Photo: Craig Golding
Fed Cup captain John Alexander is confident his team will negotiate its first hurdle on the way to returning to the top-flight world group despite fielding a team that lacks Australia's top-ranked singles and doubles players, Alicia Molik and Rennae Stubbs.
As expected, Molik made herself unavailable for the Asia/Oceania Zone qualifying tournament in India in April because of her heavy workload at the start of the season. Ranked No.10 in the world, the 24-year-old will play a heavy schedule aimed at significantly improving that mark.
Stubbs, ranked No.8 in the world in doubles, withdrew from selection for a squad that includes Samantha Stosur, Nicole Pratt, Evie Dominikovic and Bryanne Stewart in protest at being fined for her late arrival at a tie in Russia last year.
Molik's absence comes with Alexander's blessing.

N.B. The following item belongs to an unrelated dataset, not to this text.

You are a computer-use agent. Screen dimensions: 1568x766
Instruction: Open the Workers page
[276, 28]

Having forecast that she might reach the No.1 spot by the middle of the year, he said that Molik's quest to establish herself as one of the best players in the world was in the best interests of Australian tennis.

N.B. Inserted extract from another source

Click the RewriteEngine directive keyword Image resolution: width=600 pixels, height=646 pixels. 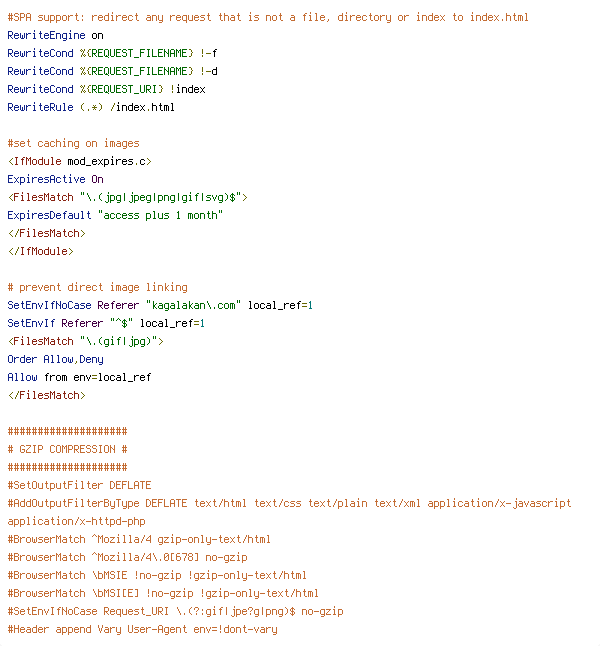point(46,35)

"We love Davis Cup and we love Fed Cup," said Alexander. "But the tie comes at a time when Alicia is going to be taking a break after a tough part of her schedule and, geographically, India is not the perfect place for her to be then."
Molik's manager Peter Smylie said she would play three US tournaments in March and April before returning home for a break during the Fed Cup tie. "After that she has Berlin, Rome, the French Open ... she's just trying to build on what she has done and she doesn't want to be exhausted when she gets to Wimbledon like she was last year," he said.
Should Australia make the second Fed Cup qualification round in July, Molik will be a likely starter. "That tie is straight after Wimbledon and, at this stage, I think maybe winning Wimbledon might be the only thing that could stop her," said Alexander. "She might have to weigh that up. But otherwise I think she will be back."
More controversial is the absence of 33-year-old Stubbs, who was fined an undisclosed amount (believed to be the equivalent of one day's pay) for turning up for the tie against Russia a day late. She has appealed against the fine and is believed to be upset that another player who arrived on the same day was not punished.
Alexander said he had spoken with Stubbs in Sydney last month and was made aware of her grievances. While Alexander said he was confident Stubbs would make herself available again, her absence has made things easier for selectors.
Stosur and Stewart won the doubles at the Sydney International last month, having beaten Stubbs and American Lisa Raymond in the first round.
Punishing schedule: Alicia Molik.
"On her day Rennae is definitely one of the best doubles players in the world," Alexander said. "But Sam and Bryanne are becoming a formidable pair. We would have had the problem of whether you take a champion doubles player and build a team, or take the best team you have."
Eight countries - the others are China, Chinese Taipei, India, Korea, New Zealand, Singapore and Kazakhstan - are attempting to advance to the next round of qualifying in India. The teams will be split into two groups for a round-robin event with the top two teams playing off in the final.
Alexander expects Australia and China to be seeded No.1 in their groups and believes his relatively young team should be favourite to qualify.
"We've got Samantha, who is really very mentally strong, and Nicole Pratt, who was our No.1 player last year, now as the No.2," he said. "The team we will field in India is certainly more than capable."